Factory Boss (Farrokh Nemati) with Lotfolah (Ali Bagheri)

In Wasteland, a small group of workers of different ethnic cultures – Iranian, Kurdish, and Azerbaijani – work tirelessly in the searing heat in this desert “wasteland” where there were once many factories for the production of mud bricks. The workers’ quarters are small spaces that feel more like a prison than a home and they have their simmering resentments regarding familial obligations and vaguely sketched social and religious beliefs. Such resentments are felt but barely seen until the shutdown of the factory is announced by the boss (Farrokh Nemati).

Factory boss (Farrokh Nemati) who watches over the workers and seems to know everything

He sits up in his glassed-in office overlooking the factory observing the workers. He gathers them together to announce that he is no longer able to finance the mudbrick factory due to debts to the bank. He explains that the building trade is using concrete and other sustainable products and the traditional art of compressing and baking earth into rectangular blocks has no place in the 21st century.

Lotfolah (Ali Bagheri) has lived and worked at the mudbrick factory his whole life

Forty-year-old Lotfolah (Ali Bagheri) has dedicated his life to the factory as foreman and supervisor. As a boy he grew up in the factory and it is the only place he knows. With the factory imminently destined to close, he has nowhere to go with his only companion, a trusty horse. The workers look to their boss for the future but he cannot sustain them. He must settle up their wages and send them on their way to the city. Up to now their hard menial work of making and firing mudbrick in the kiln has been their central focus. But petty resentments and quarrels now start to break out between them.

Ebrahim (Touraj Alvand) is in love with a young Iranian girl Gohar
at the factory

 

Ebrahim (Touraj Alvand), an Azerbaijani Turk, is in love with an Iranian girl called Gohar. But her father Mashebad has other plans for his daughter back in their village.

 

Kurdish Shanu (Majid Farhang) who wants to get his father out of prison

Kurdish Shanu (Majid Farhang) insists on wearing a sleeveless tee-shirt much to the anger of the Muslim men. But he has more pressing problems to sort out, with a father on death row. His family needs money to pay off the accusers.

Lotfolah (Ali Bagheri) who cares greatly about Sarvar (Mahdie Nassaj)

There is Sarvar (Mahdie Nassaj), a single mother who carries a secret. An intense undercurrent of emotion burns between Sarvar and Lotfolah who has set his heart on a future for the two of them. But Sarvar remains an enigma, proud and silent. Scenes of her in quiet contemplation against the backdrop of factory arches recall a distant era unconnected to the modern world yet reliant on it for survival.

Sarvar (Mahdie Nassaj) with her secretive life

The film is split in two parts, with the first one revolving around the speech the boss gives to the workers, in a rather intriguing trope by Bahrami, who repeats the beginning of the speech five times, each one focusing on one specific group, whose back-story is then presented on screen. The motif-tactic extends to these segments, all of which follow a similar pattern. Lotfollah tells them the boss wants to talk to them, followed by a conversation in the boss’s office where they present their problems, while he promises to take care of them somewhat vaguely, and then, before leaving, they mention someone else from the factory mostly for negative reasons, and most of all Lotfollah and how he favors Sarvar. Then the scene changes to Sarvar working, pushing the mud into a brickmold.
——————
> **Actions to take**
1. In the film review, rewrite everything from "Ebrahim (Touraj Alvand), an" down to "in their village.", substituting "Mahmoud" for "Mashebad".
2. List every actor the film review names in parentheses after a character.

> **Data extract**
——————
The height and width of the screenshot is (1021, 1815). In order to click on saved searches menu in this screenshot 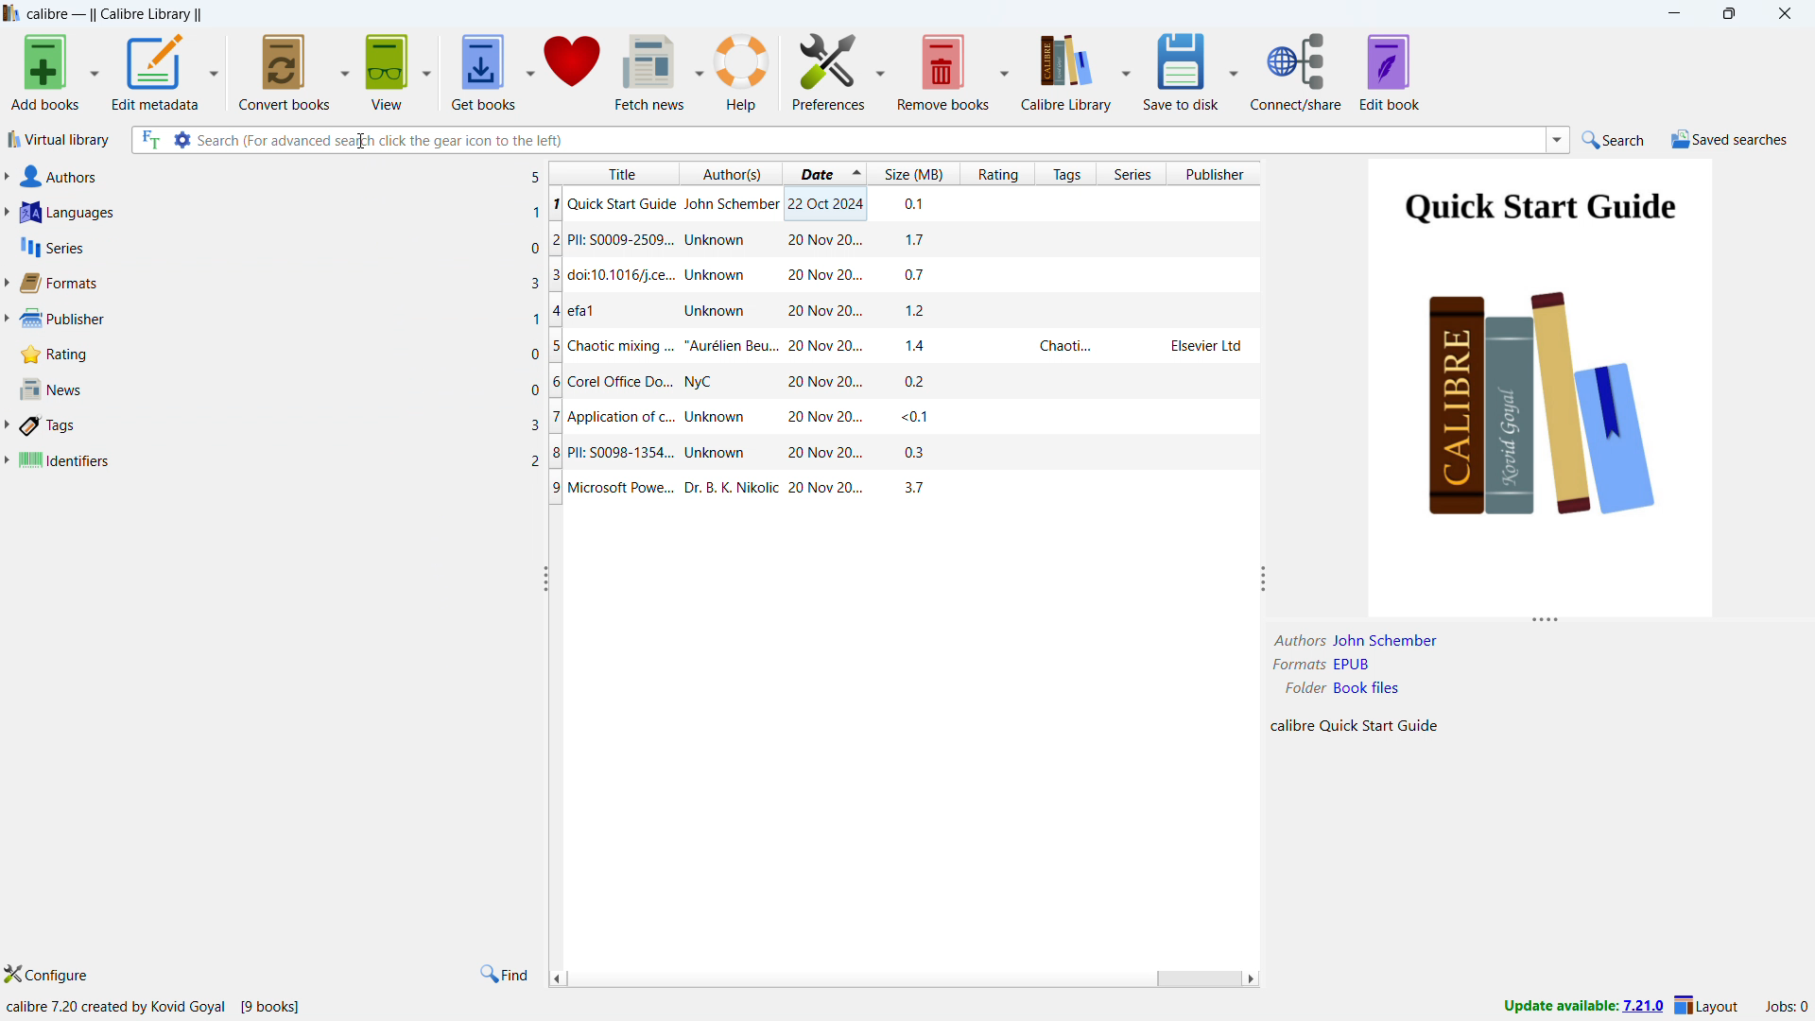, I will do `click(1730, 139)`.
——————
> **Task solutions**
1.
Ebrahim (Touraj Alvand), an Azerbaijani Turk, is in love with an Iranian girl called Gohar. But her father Mahmoud has other plans for his daughter back in their village.

2.
- Farrokh Nemati
- Ali Bagheri
- Touraj Alvand
- Majid Farhang
- Mahdie Nassaj